======== Recorded information ========

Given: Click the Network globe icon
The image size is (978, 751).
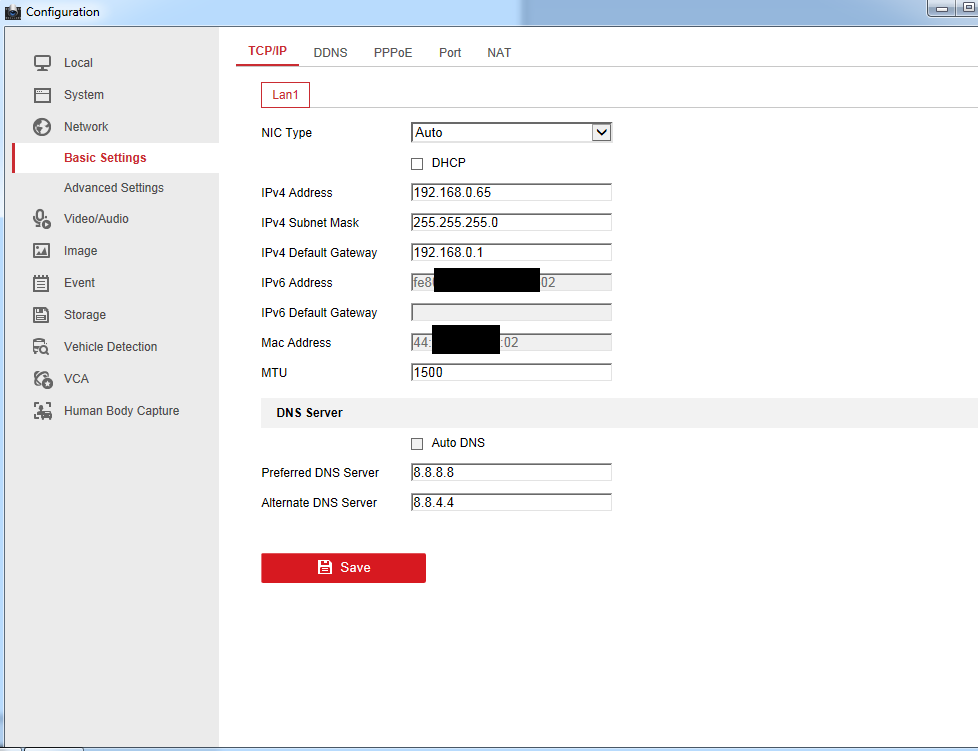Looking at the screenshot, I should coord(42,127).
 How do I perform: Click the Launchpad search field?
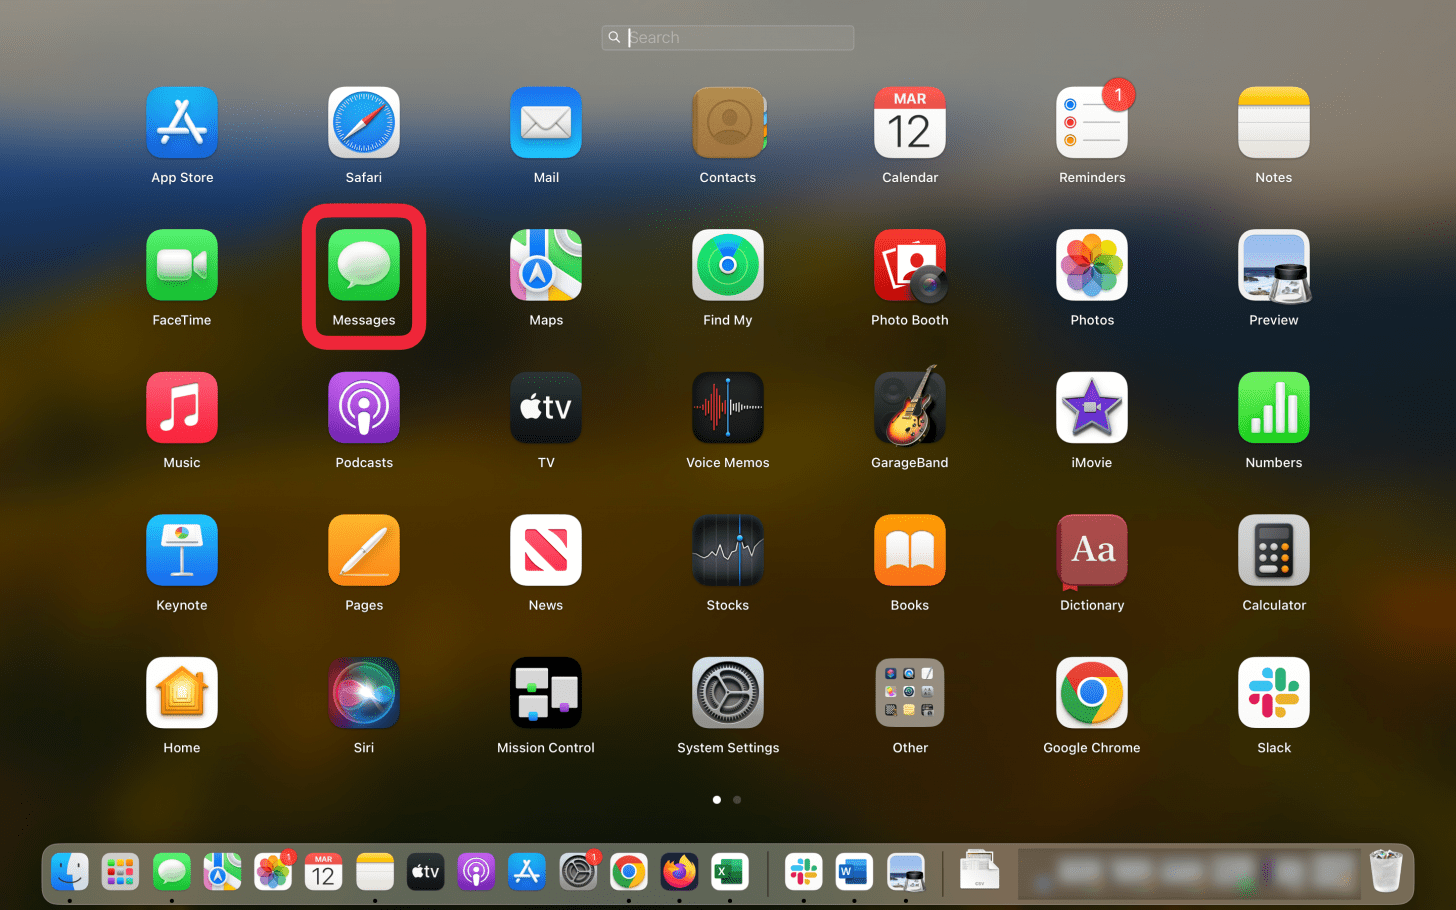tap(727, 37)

========

**What to produce**. Could you write out every row above word for word, without the pictures?

**Response below**.
Given: Click the Network globe icon
The image size is (978, 751).
Looking at the screenshot, I should coord(42,127).
 How do I perform: Click the Launchpad search field?
tap(727, 37)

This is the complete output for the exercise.